İnnova Teknoloji Çözümleri Direktörü Mehmethan Şişik, konuya ‘mahremiyetin ihlali’ tarafından bakıyor. Türkiye’de bilişim suçları ile mücadele için hazırlanmış yasalar ve yönetmelikler olduğunu ve bunların kararlı bir şekilde uygulanması gerektiğine dikkat çeken Şişik: “Güvenlik adına atılan adımların kişisel mahremiyetimizi ihlal etmemesi ve özgürlüklerimizi kısıtlamaması için dikkat etmek gerekiyor. Diğer ülkelerde de zaman zaman görüldüğü gibi, uygulamada dengeyi yakalamakta bazen zorlanıyoruz” dedi. Şişik öte yandan, özellikle sahtecilik ve kredi kartı bilgilerinin çalınması gibi konularda uluslararası işbirliğini artıracak düzenlemelerle iyileştirmeler yapılabileceğini düşündüğünü belirtti.
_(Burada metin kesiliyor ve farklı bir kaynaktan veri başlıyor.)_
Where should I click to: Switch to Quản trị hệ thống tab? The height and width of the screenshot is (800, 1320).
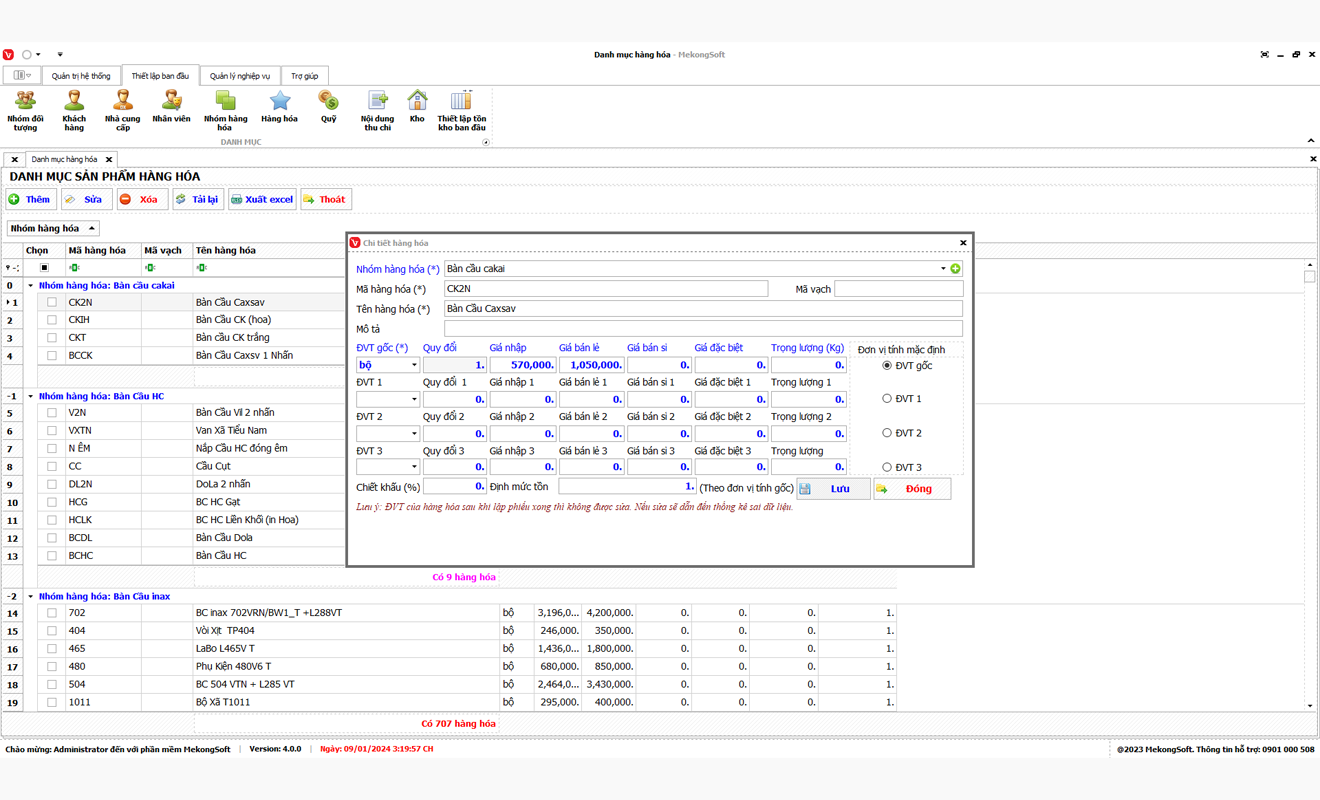(x=81, y=76)
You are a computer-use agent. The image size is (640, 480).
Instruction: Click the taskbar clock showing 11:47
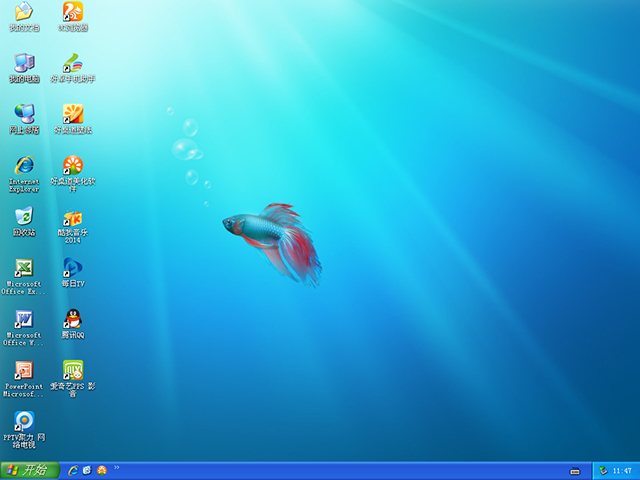click(621, 470)

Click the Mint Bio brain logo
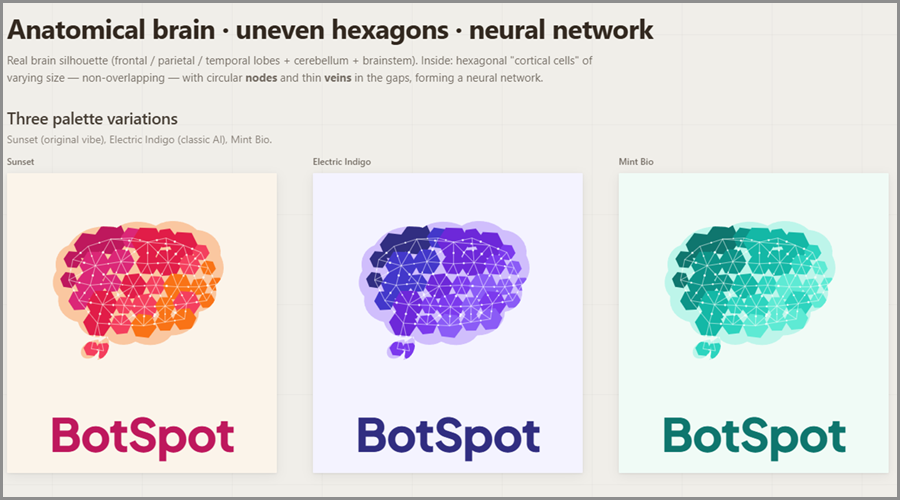752,280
“Etkiler küresel olduğundan savaş da küresel olmalı”Helyum Bilişim Ürün Müdürü Sinem Türk, siber suçların etkilerinin zaman ve mekân bağımsızlığından dolayı küresel olarak yaşandığını, bu nedenle bu kadar büyük çapta bir suçu kontrol edebilmek için devletlerin ortak bir çalışma ile bu suça karşı çözüm bulmaları ve siber suçlara karşı savaş açmaları gerektiğini dile getirdi. Uluslararası alanda çalışmalar yapan organizasyonları; BM, G-8 , OECD ve Avrupa Konseyi olarak sıralayan Türk, “Avrupa Konseyi, ‘Siber Suçlar Anlaşması’ ile ortak bir ceza politikası oluşturarak, toplumun siber suça karşı korunmasını sağlamayı ve gerekli mevzuatın kabul edilerek uluslararası işbirliğini geliştirmeyi hedefliyor” dedi. Türk, siber suçların uluslararası boyutta olmasından dolayı, suçluların hukuk sistemlerindeki boşluklardan yararlandıklarının altını çiziyor.”